The music ranges from the slow, serene progressive rock with that space-like feel to some folk songs and even the pop-rock tunes, all the while keeping a feeling of cohesiveness, which adds a certain level of integrity to the album. Whether it’s Johan Edlund with his low and foreboding vocals, or Jacqueline Govaert with her chirpy voice, or Mouse with his distorted and careless delivery, or Neal Morse with his rock-oriented style—no singer and no song feels out of place on this album. Each song adds its color to the whole picture of travelling back in time through the centuries.My Thoughts
That brings us to this section, and I’ve got to say, this is one of my favourite Ayreon albums. It made my Top 50 two years ago, and overall I think it’s almost a perfect effort from Arjen.
As I said, no song feels out of place on this album. Even the tunes I’m not too fond of, “Temple of the Cat” and “The First Man on Earth,” they both add a certain charm to the record. And when it comes to the songs I love here, well, let’s just say that category includes every other song.
I won’t get into each song, but I’ve just got to mention how I adore Arjen’s guitar playing here. My favourite guitar player is David Gilmour, and you can easily trace his influences on Arjen’s playing here, on almost every solo. The synths are also perfect—the first Ayreon album where I can honestly say that.

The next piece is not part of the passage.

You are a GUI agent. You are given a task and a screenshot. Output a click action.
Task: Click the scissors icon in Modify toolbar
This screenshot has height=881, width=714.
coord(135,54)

A lot of singers here aren’t that famous—I’ve never listened to Tiamat, and therefore to Johan Edlund, and neither did I know who Lana Lane is—but they do their very best to bring the songs to life. Even the Arjen-fronted song, “Carried by the Wind,” is excellent this time around. It seems to me that Arjen finally embraced his vocal capabilities here and didn’t apply any distortion to his voice, and the song turned out to be fantastic.
All in all, whether it’s a desolate landscape of Mars, or the Earth in utter turmoil, or the significant historical events happening way back in the past, Arjen managed to bring those scenes and images into the music on The Dream Sequencer
as vividly as I could’ve hoped. It’s as simple as that—I love this album.